Spectral function with negative value How does one understand a negative value in the spectral function
$$\chi=-\mathrm{Im(G)}$$ 
where $G$ is the Green function and $\chi$ is a spectral function?
 A: Actually, I guess details aren't necessary. Working pretty much directly from Xiao-Gang Wen's many-body textbook:
A general (zero-temperature) spectral function of a two-operator correllator can be defined as:
\begin{equation}
A_+(\omega)=\sum_m \delta(\omega-(\epsilon_m-\epsilon_0)) \langle 0|O_2 |\psi_m \rangle \langle \psi_m|O_1 |0 \rangle
\end{equation}
So for each energy eigenstate $m$ it is the product of two amplitudes, representing the probability amplitude to go from the vacuum to that state using the operator $O_1$ or $O_2$. If these operators are different, this can certainly take a negative or complex value that is just the product of two phases. However, we normally use the spectral function for a creation operator of a momentum eigenstate, $\psi_k^\dagger$, in which case this reduces to:
\begin{equation}
A_{k,+}(\omega)=\sum_m \delta(\omega-(\epsilon_m-\epsilon_0)) |\langle \psi_m| \psi_k^\dagger |0 \rangle|^2
\end{equation}
This expression is always positive or zero. If you integrate over $k$, it becomes the density of states.

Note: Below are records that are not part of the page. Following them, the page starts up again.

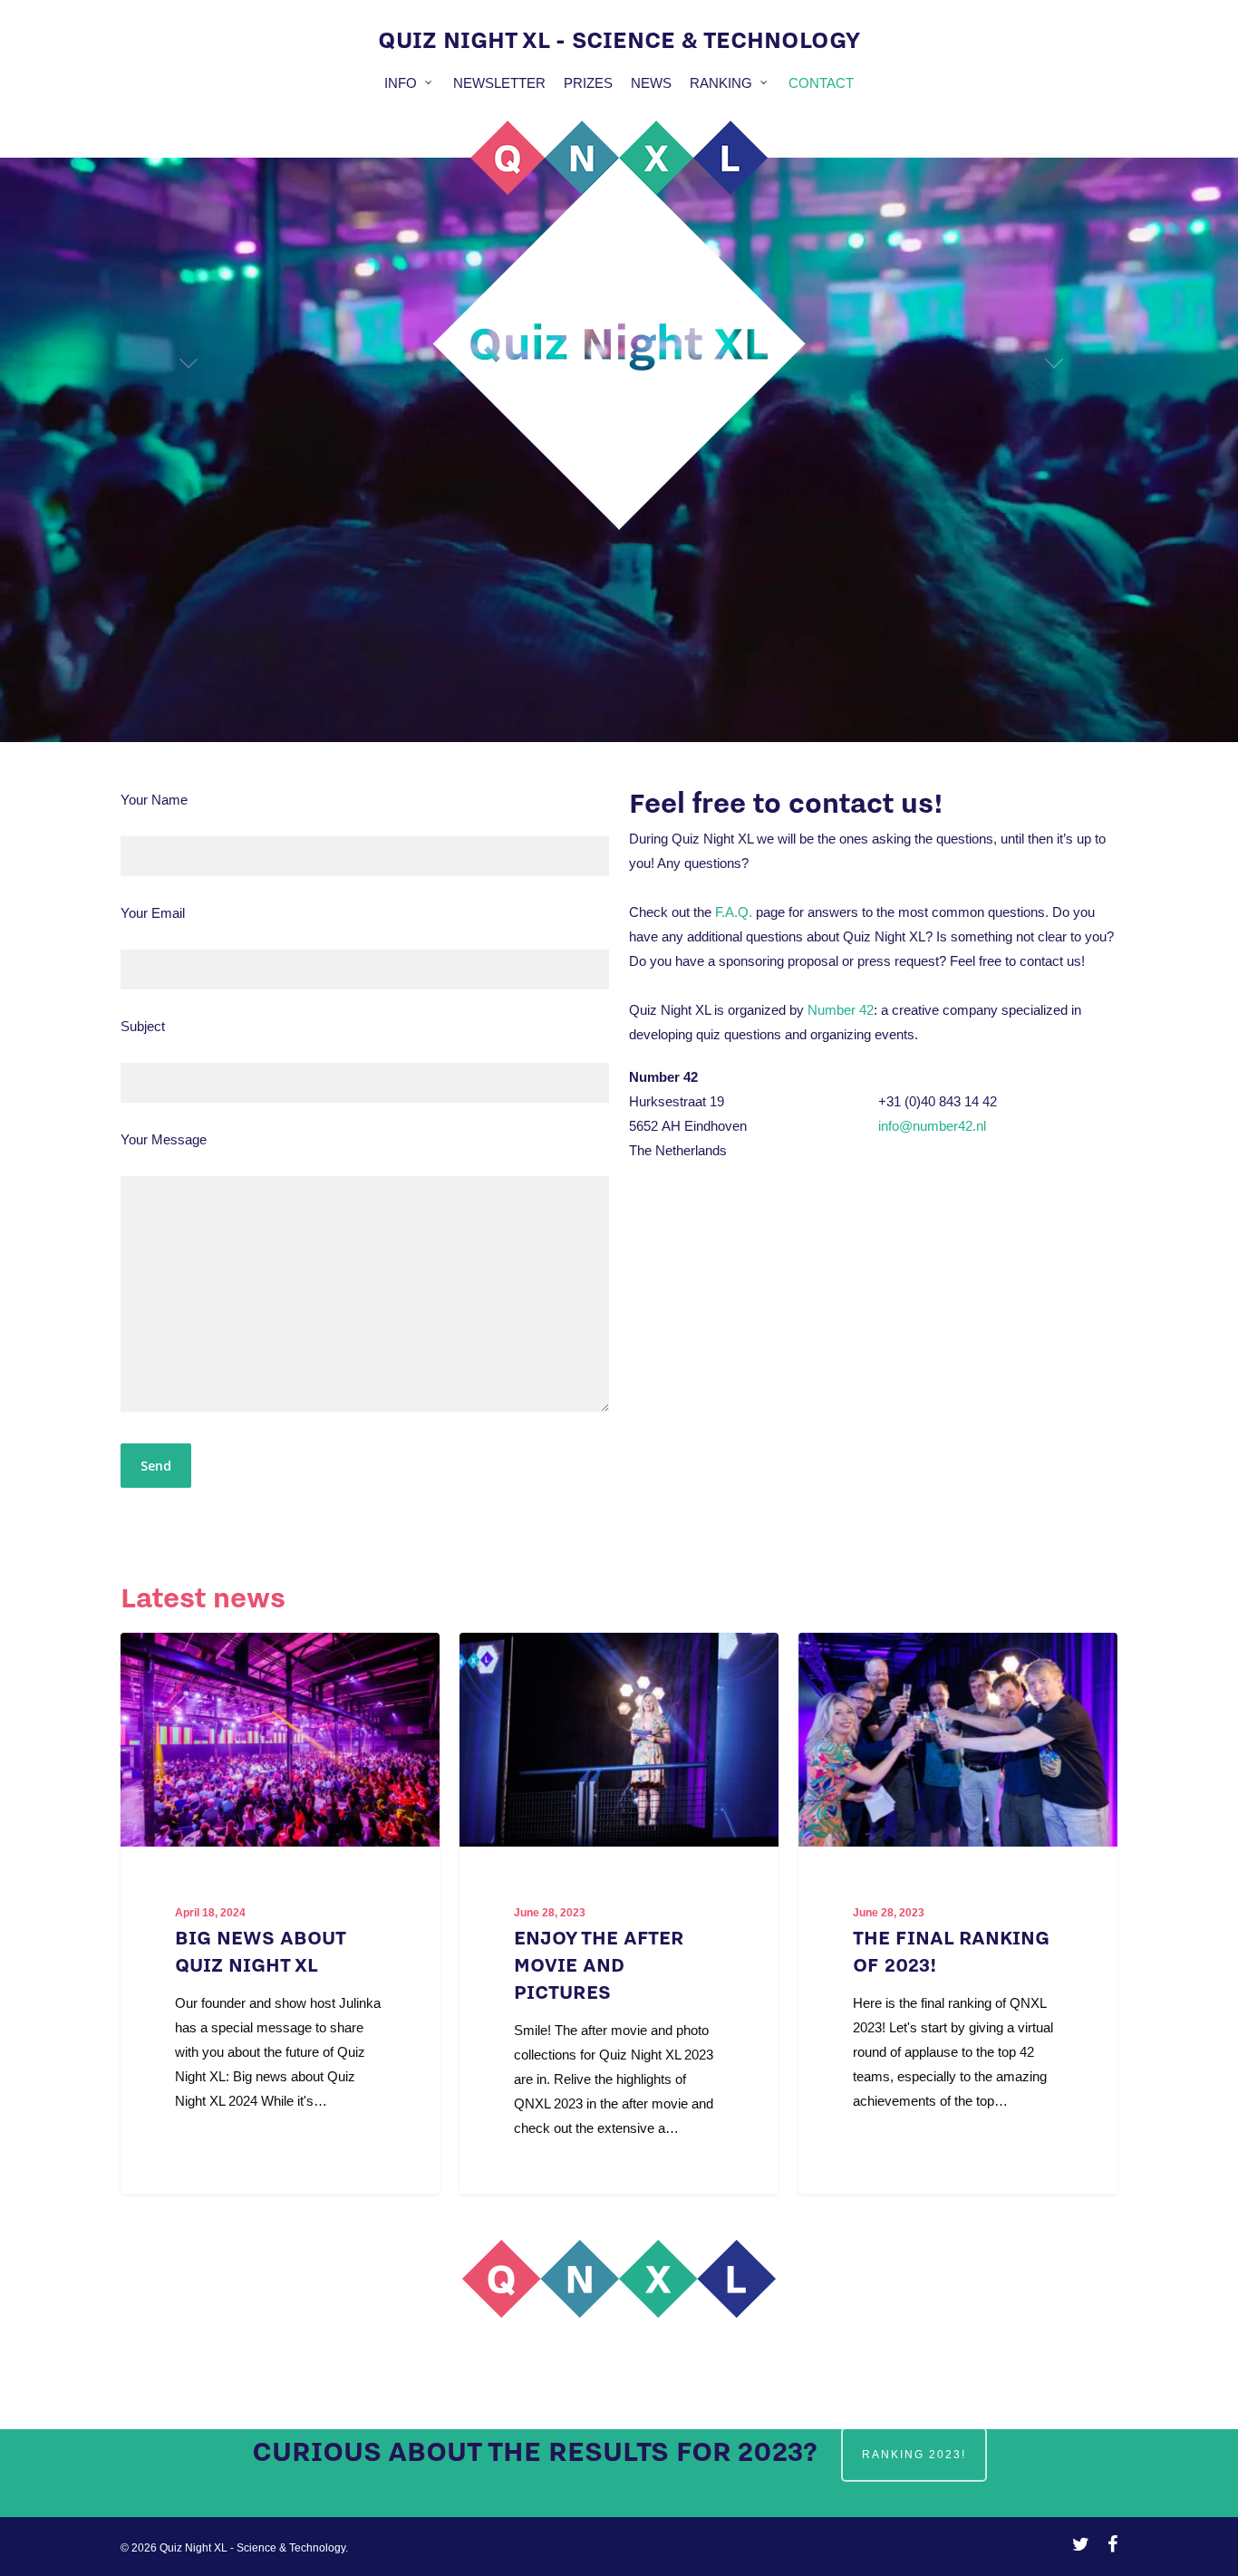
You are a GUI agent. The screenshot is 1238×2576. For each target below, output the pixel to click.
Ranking (721, 83)
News (651, 83)
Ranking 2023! (914, 2454)
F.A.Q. (733, 912)
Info (400, 83)
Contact (821, 83)
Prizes (588, 83)
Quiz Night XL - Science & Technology (619, 39)
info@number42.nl (932, 1126)
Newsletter (499, 83)
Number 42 (841, 1010)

A: The Green's function and the spectral function can be defined as
$$ G(\mathbf r,\mathbf r',\omega) = \sum_n \frac{f_n(\mathbf r)f_n^*(\mathbf r')}{\omega - \epsilon_n + i\eta}, $$
where $\eta \rightarrow 0^+$, and
$$ A(\mathbf r,\mathbf r',\omega) = \sum_n f_n(\mathbf r)f_n^*(\mathbf r') \delta(\omega - \epsilon_n). $$
In order to get from one to the other we make use of the identity
$$ \mathrm{Im} \frac{1}{x+i\eta} = -\frac{\eta}{x^2+\eta^2} = -\pi\delta(x). $$
In general, both $A$ and $G$ are complex but if $\mathbf r=\mathbf r'$ then we get
$$ A(\mathbf r,\mathbf r,\omega) = -\frac{1}{\pi} \mathrm{Im} G(\mathbf r,\mathbf r,\omega). $$
More generally, regarding $G(\mathbf r, \mathbf r', \omega)$ and $A(\mathbf r, \mathbf r', \omega)$ as the matrix elements of operators $\hat G(\omega)$ and $\hat A(\omega)$,
$$\hat A(\omega) = −\frac{1}{2\pi i} \left( \hat G(\omega) - \hat G^\dagger(\omega) \right)$$
and $\hat A(\omega)$ is a positive semi-definite operator.
If you forgot the minus sign, then the spectral function operator would have negative values, which would be unphysical.